Lembro aqui também a bela oração de Charles de Foucauld, que pode ser considerada uma síntese da sua espiritualidade e um programa de vida para os consagrados e consagradas: “Dai-me, Senhor, a graça de aproveitar da vossa lição. Fazei que me considere sempre servidor de todos, servidor das almas e dos corpos, para fazer a cada um o maior bem possível; servidor que serve sempre que a ocasião se apresenta; servidor que toma o último lugar; servidor que não se faz servir pelos outros; servidor que em qualquer situação procura servir os outros, como vós me ensinastes. Vós que, sendo Deus e Senhor, quisestes viver entre nós como aquele que serve. Amém!”
É verdade que, salvo algumas exceções, sempre temos declarados em alto e bom som que nossa meta é servir a Deus, servir à Igreja, servir o povo. Ocorre que tendemos a fazer isso assumindo ares de professores e capitães, como indivíduos que ensinam e mandam. Agrada-nos mais um Cristo com jeito e privilégios de senhor que um Jesus Servo; um Cristo com vestes e postura de rei e juiz que um Jesus sentado à  mesa junto com os pecadores e pobres. Com que frequência ficamos discutindo o que a VRC tem a mais ou em que é superior aos demais estados de vida, esquecendo-nos de que, do ponto de vista evangélico, ela só pode ser superior ao nosso próprio estilo de vida anterior; que ela é um caminho que nos chama a uma conversão mais radical e mais permanente...

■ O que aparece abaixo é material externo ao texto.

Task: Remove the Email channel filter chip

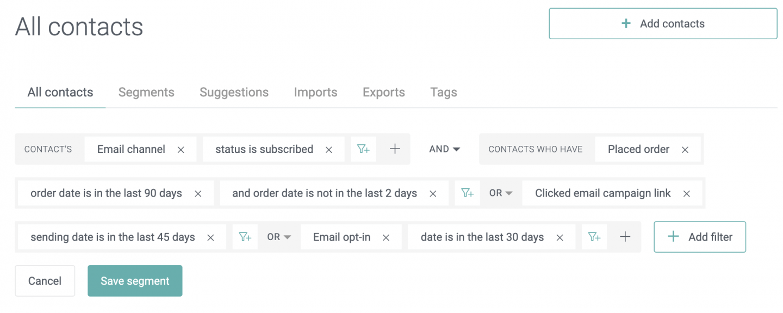Action: [x=181, y=150]
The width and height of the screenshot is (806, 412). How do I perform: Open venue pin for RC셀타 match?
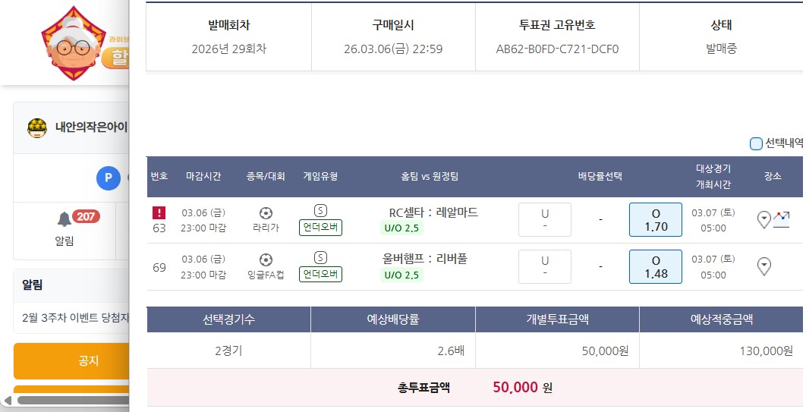[x=764, y=220]
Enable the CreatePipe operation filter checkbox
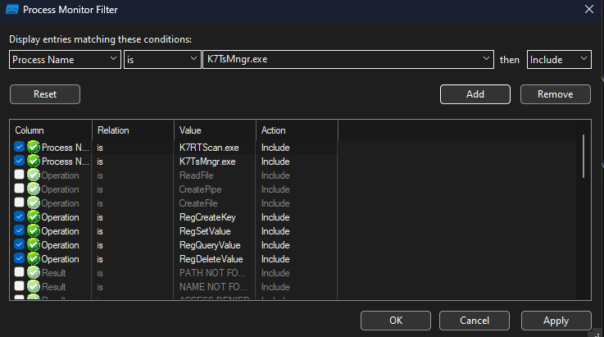This screenshot has width=604, height=337. (20, 189)
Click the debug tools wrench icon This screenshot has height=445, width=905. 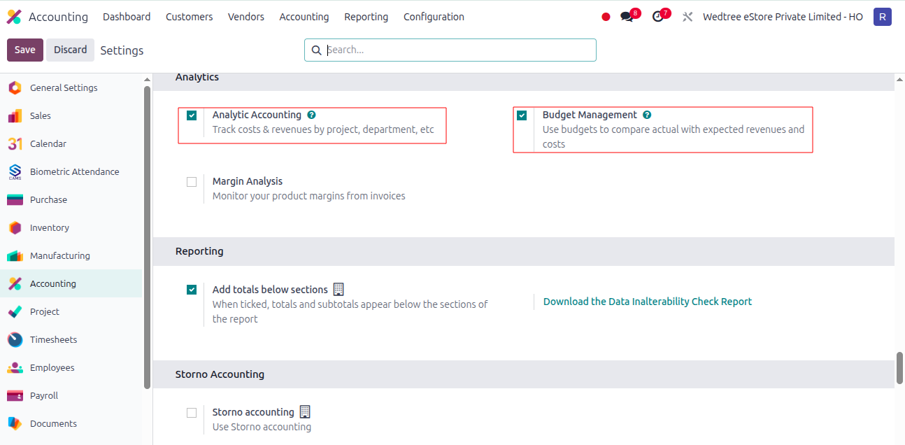coord(687,17)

O desafio real e urgente não é apresentarmo-nos como Servos/as, mas encontrar expressões concretas e compreensíveis de serviço. Muitas iniciativas e projetos, inicalmente ousados e generosos, com o passar do tempo vão perdendo sua meta, tornando-se obras potentes e rígidas, e muitas vezes acabam fazendo o contrário daquilo que as fez nascer. Como estabelecer a prioridade da busca de uma maior e necessária leveza institucional que esteja a serviço da missão, ou seja: que ajude visibilizar nossa condição e nossa vocação de Servos/as dos pobres, de servidores do Reino de Deus? Aqui não é o lugar para indicar caminhos concretos, mas o que não podemos é fazer de conta que servir seja apenas um verbo a mais, como crescer, sobreviver, ensinar e acumular.
A estas alturas, outras perguntas perguntas me inquietam e fazem pensar: Que lugar pode ocupar a VRC em uma sociedade que é fruto de um processo emancipador e em uma Igreja que ousa se pensar como povo de Deus, profético e peregrino no mundo, todo inteiro chamado à santidade? Quais são os principais desafios diante dos quais as pessoas consagradas e seus institutos não podem desviar o olhar ou esconder a cabeça na areia? Como viver com autenticidade e alegria o seguimento de Jesus Cristo Servo em tempos tão críticos e tão pleno de encruzilhadas?